> EXERCISE GOAL
Across all the records below, how many lines contain "computer"? Respond with only the number.

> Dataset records

********************

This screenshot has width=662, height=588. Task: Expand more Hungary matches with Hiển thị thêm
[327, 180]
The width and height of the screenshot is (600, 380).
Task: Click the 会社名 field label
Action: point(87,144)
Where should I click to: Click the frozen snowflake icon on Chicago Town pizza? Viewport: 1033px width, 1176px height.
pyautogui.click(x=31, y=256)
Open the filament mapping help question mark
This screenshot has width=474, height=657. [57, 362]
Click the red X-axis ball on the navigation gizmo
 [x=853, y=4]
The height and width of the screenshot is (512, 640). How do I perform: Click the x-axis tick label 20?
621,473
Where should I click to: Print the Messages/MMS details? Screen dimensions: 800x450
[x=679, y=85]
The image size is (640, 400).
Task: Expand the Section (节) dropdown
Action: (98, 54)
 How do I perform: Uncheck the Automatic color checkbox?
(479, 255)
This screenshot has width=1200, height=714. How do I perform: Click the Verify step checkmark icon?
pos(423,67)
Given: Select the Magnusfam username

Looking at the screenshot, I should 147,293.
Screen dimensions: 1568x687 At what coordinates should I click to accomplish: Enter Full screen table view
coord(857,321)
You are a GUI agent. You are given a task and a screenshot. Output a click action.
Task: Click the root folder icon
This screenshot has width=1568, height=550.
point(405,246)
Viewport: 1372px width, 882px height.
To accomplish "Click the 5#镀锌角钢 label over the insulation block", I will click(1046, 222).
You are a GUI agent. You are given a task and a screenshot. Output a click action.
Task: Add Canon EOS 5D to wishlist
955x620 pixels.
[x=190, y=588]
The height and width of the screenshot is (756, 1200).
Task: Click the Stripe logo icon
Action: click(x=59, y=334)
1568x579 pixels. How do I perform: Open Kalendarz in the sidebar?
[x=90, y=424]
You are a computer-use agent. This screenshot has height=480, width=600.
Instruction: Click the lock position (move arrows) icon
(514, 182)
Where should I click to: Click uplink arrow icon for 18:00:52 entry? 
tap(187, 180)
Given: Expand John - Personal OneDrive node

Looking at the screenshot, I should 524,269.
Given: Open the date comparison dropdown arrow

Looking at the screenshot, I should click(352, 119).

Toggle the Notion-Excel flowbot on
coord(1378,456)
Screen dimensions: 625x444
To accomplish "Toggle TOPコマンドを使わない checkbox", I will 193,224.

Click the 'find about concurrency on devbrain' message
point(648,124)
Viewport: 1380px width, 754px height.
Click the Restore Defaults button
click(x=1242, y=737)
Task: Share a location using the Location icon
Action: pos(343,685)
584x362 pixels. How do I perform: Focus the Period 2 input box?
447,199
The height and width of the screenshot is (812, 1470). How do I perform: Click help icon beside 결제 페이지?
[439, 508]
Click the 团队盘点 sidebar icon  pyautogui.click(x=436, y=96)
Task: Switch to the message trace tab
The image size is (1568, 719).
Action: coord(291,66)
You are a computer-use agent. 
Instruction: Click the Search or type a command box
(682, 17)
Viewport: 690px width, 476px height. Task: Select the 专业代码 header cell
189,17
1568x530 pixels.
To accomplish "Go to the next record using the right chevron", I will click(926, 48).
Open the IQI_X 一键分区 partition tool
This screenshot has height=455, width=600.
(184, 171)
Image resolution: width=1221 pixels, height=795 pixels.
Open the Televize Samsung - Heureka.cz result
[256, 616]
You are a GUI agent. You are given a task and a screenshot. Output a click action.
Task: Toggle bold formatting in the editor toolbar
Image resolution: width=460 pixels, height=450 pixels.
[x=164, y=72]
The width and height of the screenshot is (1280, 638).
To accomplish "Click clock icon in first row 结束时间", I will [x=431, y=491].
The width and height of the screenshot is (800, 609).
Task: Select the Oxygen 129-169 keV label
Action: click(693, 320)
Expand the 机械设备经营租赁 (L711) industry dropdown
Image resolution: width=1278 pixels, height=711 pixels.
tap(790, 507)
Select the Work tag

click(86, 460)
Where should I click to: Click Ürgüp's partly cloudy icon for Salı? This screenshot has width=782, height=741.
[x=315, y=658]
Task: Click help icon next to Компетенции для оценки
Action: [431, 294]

********************

> OUTPUT FOR THIS TASK
2